SELECTED PASSAGE:
+ + + +

Tuesday, March 04, 2008

The Greatest Movie...

... in which Saddam and Osama rape and murder George Bush?
(Am I going to get tagged by the Feds for typing that sentence?)


I'd been wanting to see director T.S. Slaughter's gay horror flick ever since QTA reviewed it last year, and finally got the chance this week. Ah sweet antidote to my Fosse-leaning as-of-late ways! S&B is a huge load to the face of ass-raping fun! (Man I wish that could go on the DVD cover...).

Somewhat stifled by a a low-as-low-can-go budget and some amateurish acting, the film still manages to deeply offend by... well, going there. Going where nobody else is going. And I gotta give Slaughter props for that. And behind the offensiveness there are some messages to be had, even if they do get a bit scattered as the film goes on. Like Lucky McKee's May, it takes on the fetishization of the abnormal and how that can lead us into places we never thought we'd go - where May gave us a group of characters who thought May was so "cool" for being different that they didn't see they were feeding her manias, here we have two leads that fetishize the cult of serial killer-dom - they get awfully excited by those serial killer playing cards - and think it'd be cool to get back at the elitist frat boys that've been making them feel like shit. And they slowly slide off the deep end...

+ + + +

STORED DATA:
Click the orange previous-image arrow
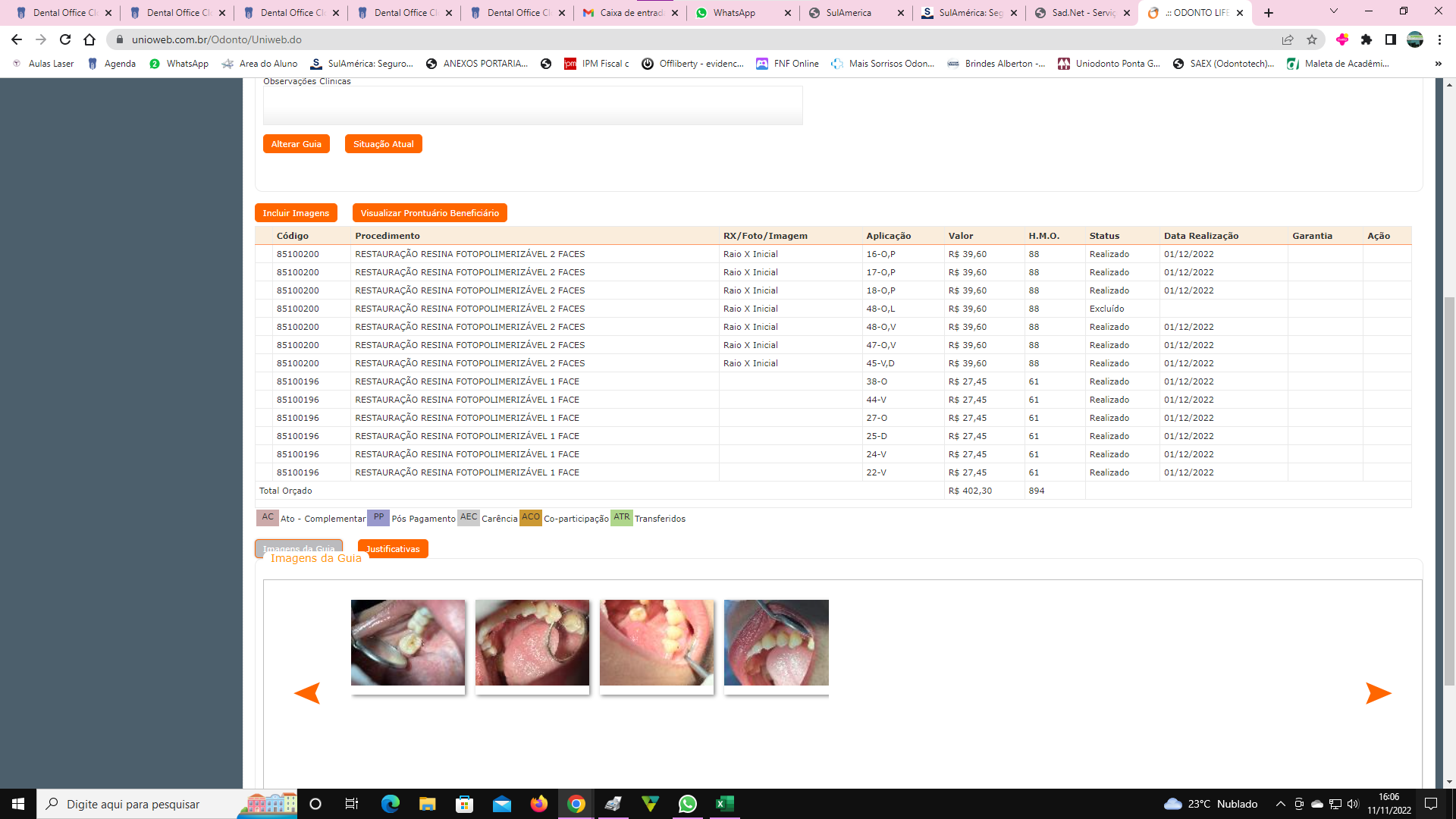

+ + + +

TO BE DONE:
1) Answer each of these questions about the review on its own line:
(a) Who directed the film?
(b) Which reviewer's write-up last year made the writer want to see it?
(c) What do the two leads get awfully excited by?
2) Repeat the review word for word from "Tuesday, March 04, 2008" up to and including "typing that sentence?)".

WORKED ANSWERS:
1)
(a) T.S. Slaughter
(b) QTA
(c) Serial killer playing cards

2)
Tuesday, March 04, 2008

The Greatest Movie...

... in which Saddam and Osama rape and murder George Bush?
(Am I going to get tagged by the Feds for typing that sentence?)